-- WHAT TO PRODUCE --
At the line that includes "Instruction: Open the @maya_karin handle", begin writing out the entries below exactly, and continue through the last line without adding anything.

-- DATASET RECORDS --
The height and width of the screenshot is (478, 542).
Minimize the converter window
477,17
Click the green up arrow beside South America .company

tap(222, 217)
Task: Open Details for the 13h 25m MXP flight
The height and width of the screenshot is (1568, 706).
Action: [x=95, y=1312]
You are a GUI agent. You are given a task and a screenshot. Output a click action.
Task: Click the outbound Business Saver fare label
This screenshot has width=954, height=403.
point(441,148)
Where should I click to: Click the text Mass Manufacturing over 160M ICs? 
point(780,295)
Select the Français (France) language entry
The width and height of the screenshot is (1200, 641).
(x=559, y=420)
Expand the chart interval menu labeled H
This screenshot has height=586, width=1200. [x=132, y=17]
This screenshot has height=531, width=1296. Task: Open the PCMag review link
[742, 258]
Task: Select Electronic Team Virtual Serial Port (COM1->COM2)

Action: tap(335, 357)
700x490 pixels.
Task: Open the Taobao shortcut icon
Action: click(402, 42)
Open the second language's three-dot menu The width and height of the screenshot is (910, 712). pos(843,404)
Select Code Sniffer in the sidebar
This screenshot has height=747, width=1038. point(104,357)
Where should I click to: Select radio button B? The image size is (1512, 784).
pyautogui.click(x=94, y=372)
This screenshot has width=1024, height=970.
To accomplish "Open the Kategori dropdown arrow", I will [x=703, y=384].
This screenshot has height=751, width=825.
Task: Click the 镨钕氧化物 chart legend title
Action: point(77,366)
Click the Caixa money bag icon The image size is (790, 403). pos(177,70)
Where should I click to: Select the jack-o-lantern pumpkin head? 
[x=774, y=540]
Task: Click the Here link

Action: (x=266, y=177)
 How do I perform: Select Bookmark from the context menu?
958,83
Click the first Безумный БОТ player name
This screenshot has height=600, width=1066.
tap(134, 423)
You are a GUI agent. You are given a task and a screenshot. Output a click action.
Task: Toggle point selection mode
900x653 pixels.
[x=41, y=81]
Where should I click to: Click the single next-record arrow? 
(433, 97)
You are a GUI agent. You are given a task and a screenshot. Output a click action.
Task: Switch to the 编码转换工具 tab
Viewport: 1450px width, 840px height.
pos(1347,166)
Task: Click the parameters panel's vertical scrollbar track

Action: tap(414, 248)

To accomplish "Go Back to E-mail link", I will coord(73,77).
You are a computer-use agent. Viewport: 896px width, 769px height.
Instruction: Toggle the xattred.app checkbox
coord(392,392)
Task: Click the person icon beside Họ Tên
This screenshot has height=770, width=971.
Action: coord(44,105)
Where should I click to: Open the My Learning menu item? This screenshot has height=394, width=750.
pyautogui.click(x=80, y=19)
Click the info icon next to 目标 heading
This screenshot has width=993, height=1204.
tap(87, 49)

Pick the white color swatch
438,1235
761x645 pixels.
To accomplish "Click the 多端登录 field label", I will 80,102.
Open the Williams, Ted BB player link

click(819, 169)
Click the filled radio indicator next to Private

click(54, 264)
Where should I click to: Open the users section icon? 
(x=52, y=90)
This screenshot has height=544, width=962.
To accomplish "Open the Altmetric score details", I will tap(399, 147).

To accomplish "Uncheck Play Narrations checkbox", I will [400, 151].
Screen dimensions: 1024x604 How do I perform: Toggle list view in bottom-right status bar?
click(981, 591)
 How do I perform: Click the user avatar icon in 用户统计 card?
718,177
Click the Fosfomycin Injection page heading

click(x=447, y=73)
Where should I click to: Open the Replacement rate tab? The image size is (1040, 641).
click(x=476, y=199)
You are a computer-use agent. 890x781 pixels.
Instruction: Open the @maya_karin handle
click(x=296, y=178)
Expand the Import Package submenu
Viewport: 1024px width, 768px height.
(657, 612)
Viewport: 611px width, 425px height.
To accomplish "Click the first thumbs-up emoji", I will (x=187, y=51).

-- THE ANSWER --
Instruction: Open the @maya_karin handle
click(x=296, y=178)
Expand the Import Package submenu
Viewport: 1024px width, 768px height.
(657, 612)
Viewport: 611px width, 425px height.
To accomplish "Click the first thumbs-up emoji", I will (x=187, y=51).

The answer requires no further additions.